1. Length of Course
All high schools provide four years of instruction in English, and most of the schools devote five periods a week to the subject in each year. The course of study outlined in this bulletin, therefore, is arranged on the basis of five periods a week for four years. The successful completion of at least two years’ work in English, one-half of which shall be devoted to composition and rhetoric, and one-half to the study of English classics, is required of all students for graduation from Wisconsin high schools, and for entrance to the University of Wisconsin. The first two years of English are always required of all high school pupils whether they pursue an elective or a prescribed course of study. In some high schools four years’ study of English is required of all pupils, and in most of the Wisconsin high schools the curriculum provides for three years of English in all courses. When the course of study is partly elective, pupils are usually advised to continue with a third and often a fourth year of English after completing the two years of required work. Thus practically all high school pupils pursue the course in English for at least three years.

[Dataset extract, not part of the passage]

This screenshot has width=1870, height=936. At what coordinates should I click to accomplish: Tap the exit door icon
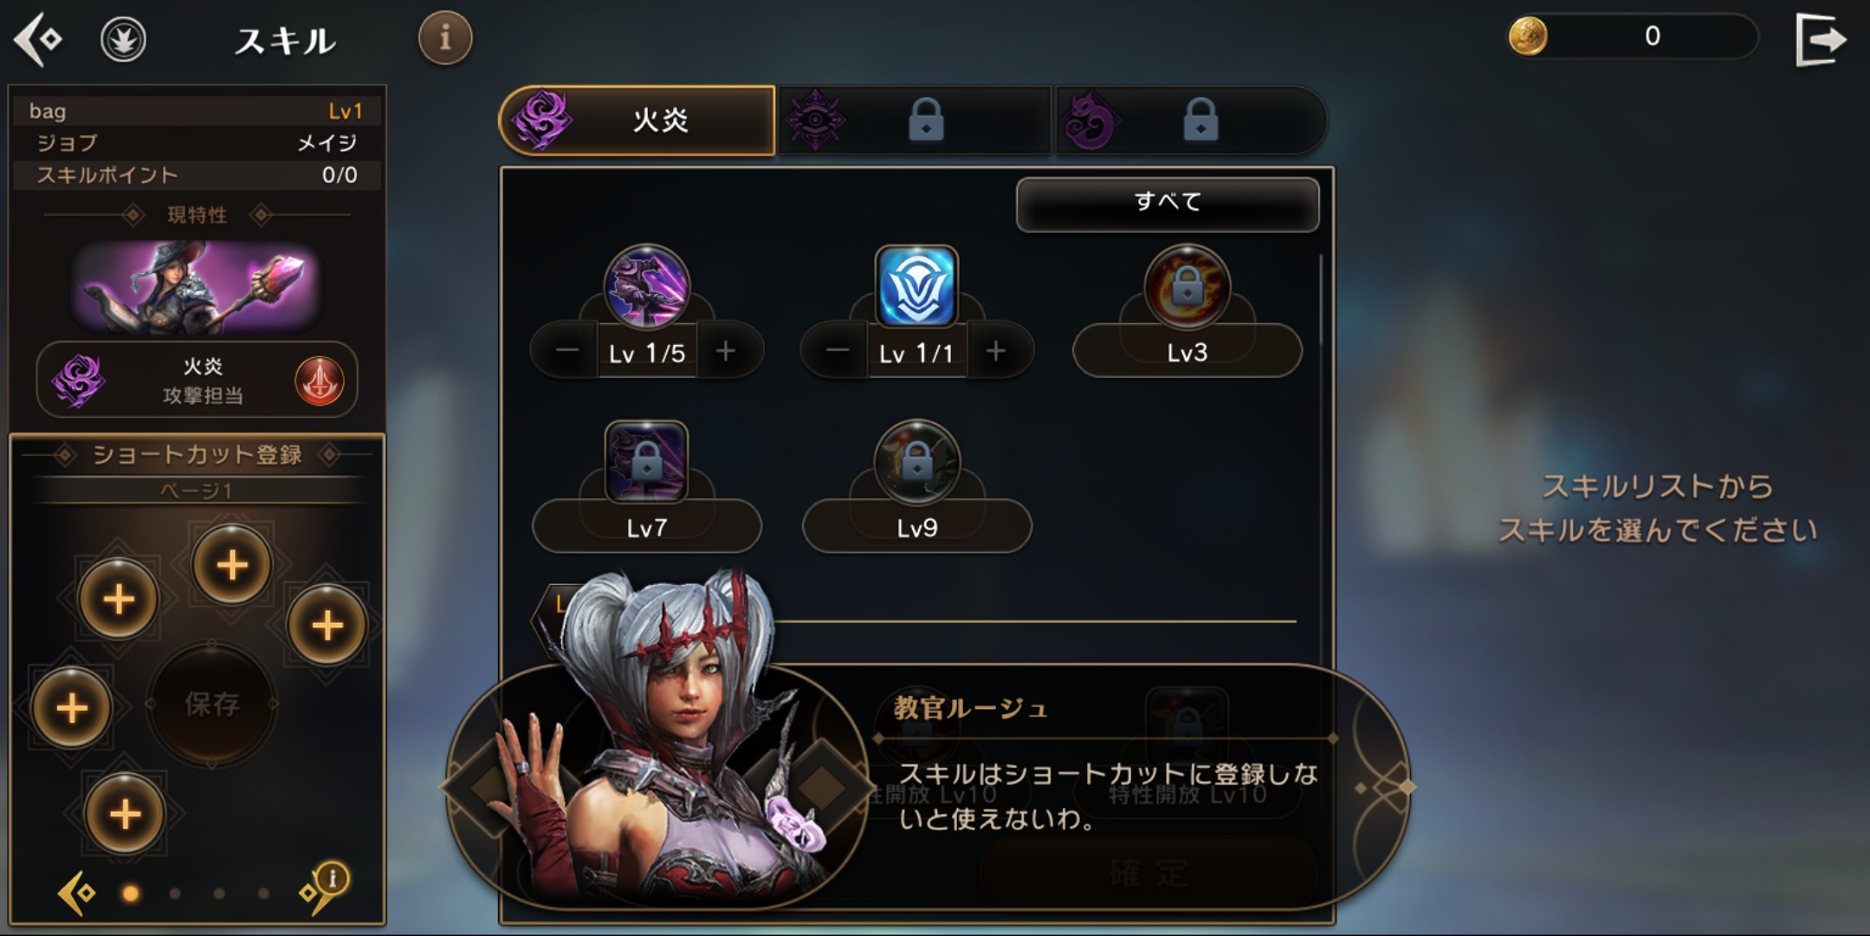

Whether pupils who study English for three years take up the work in the third or the fourth year of their course, is generally determined by the arrangement of the other subjects in the curriculum. When a choice may be made by either third or fourth year pupils between third and fourth year English, the principal and teacher of English can often decide for the pupil, basing their decision in each case upon what they know of the pupil and his plans. For some pupils the survey of English and American literature in the third year will be most valuable since it furnishes them the means of extending their acquaintance with literature by independent reading. Other pupils will doubtless derive more benefit from the intensive study of a few classics outlined for the fourth year.